A few days later, one of the cartel's top smugglers, Manuel "Tarzán" Herrera, was arrested in Tecate. The organization was further weakened the following month with the arrest of Tijuana police chief Carlos Otal, 20 Tijuana officers, and 20 state police officers who were believed to be on the cartel's payroll.

Edgardo Leyva Escandon and Arellano siblings Javier, Eduardo, and sister Enedina resumed control of the cartel after the fall of Benjamín and Ramón. However, they soon faced new challenges when, in 2006, a newly elected President Felipe Calderón declared war on Mexico's drug cartels and dispatched 6500 troops to dismantle the nation's drug-trafficking organizations: 1242 federal police and soldiers were deployed to Tijuana to restore order to the city; 2443 suspects were arrested. Within two years of Calderón's election, 178 suspects were extradited to the United States. Calderón's iron-fist strategy, which relied primarily on the movement of large numbers of troops to affected areas, was criticized by Proceso as being overly aggressive and was given the derisive title of "Calderón's Iraq."

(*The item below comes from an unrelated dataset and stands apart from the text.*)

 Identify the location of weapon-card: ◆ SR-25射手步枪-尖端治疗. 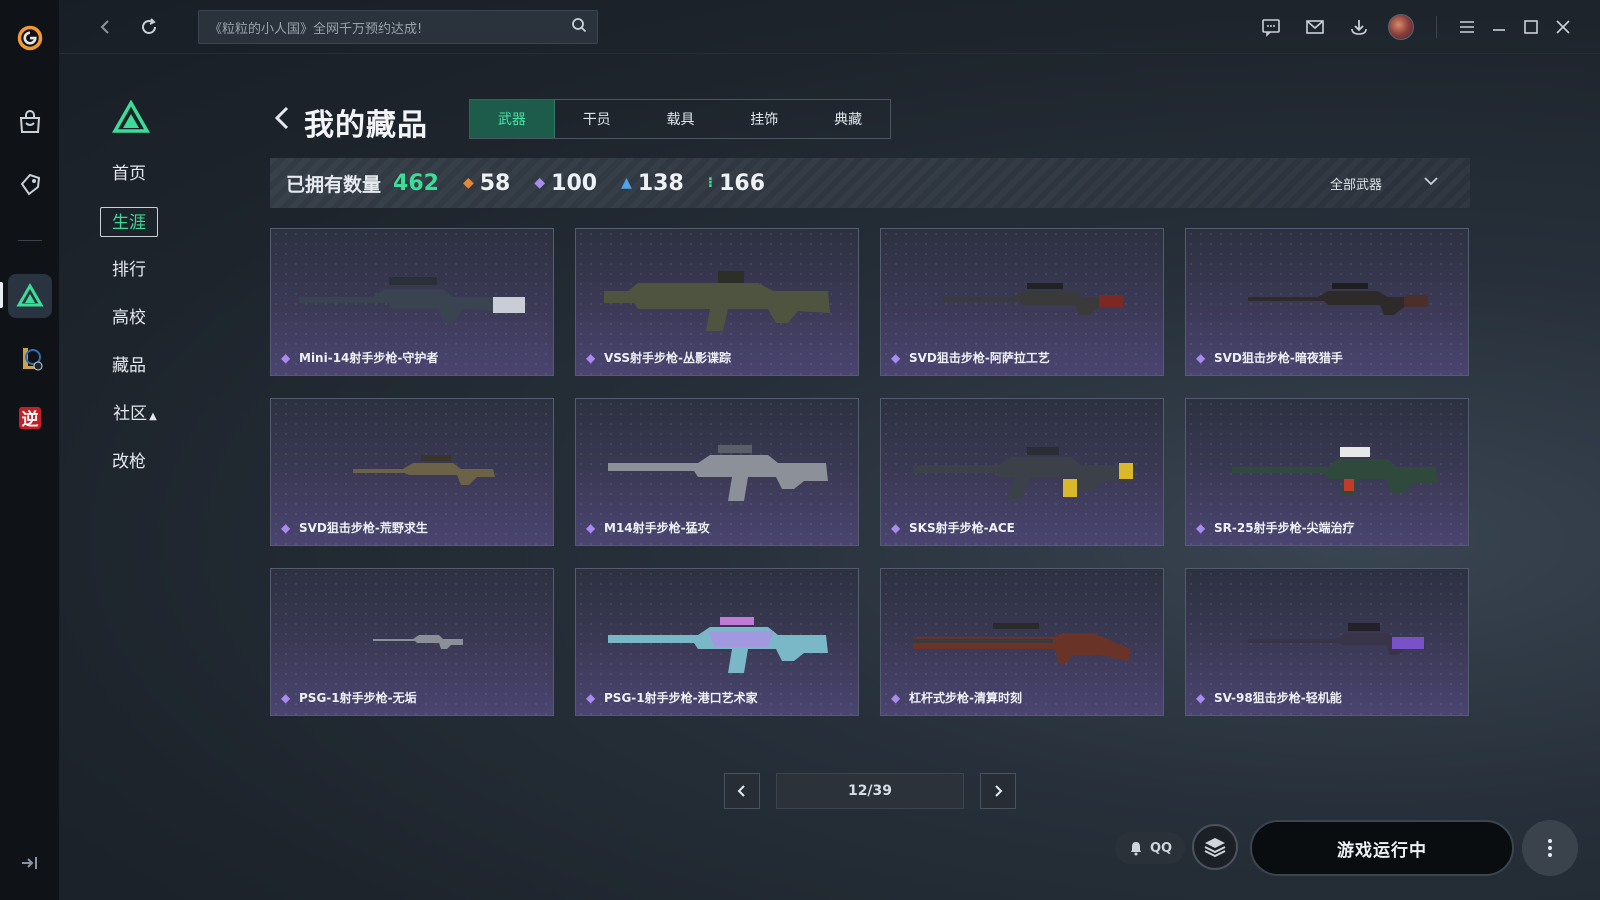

In 2007, the Mexican military raised commandos' salaries to $1100 per month to dissuade soldiers from defecting to cartel payrolls. In response, cartels doubled the amount for their own troops, sweetening the pot for government officials to join the estimated 450,000 who made up Mexico's drug-trafficking network.

"Corruption so engulfs Mexico that the creation of an honest, professional national police — albeit a sound idea — shimmers like a mirage in the Sonoran desert," writes George W. Grayson in his book Mexico: Narco-Violence and a Failed State?

A study published in 2004 by Mexico's National Autonomous University found that, in nine out of ten cases, families did not inform police of kidnappings because they believed that law-enforcement agents and government officials were complicit in the crimes.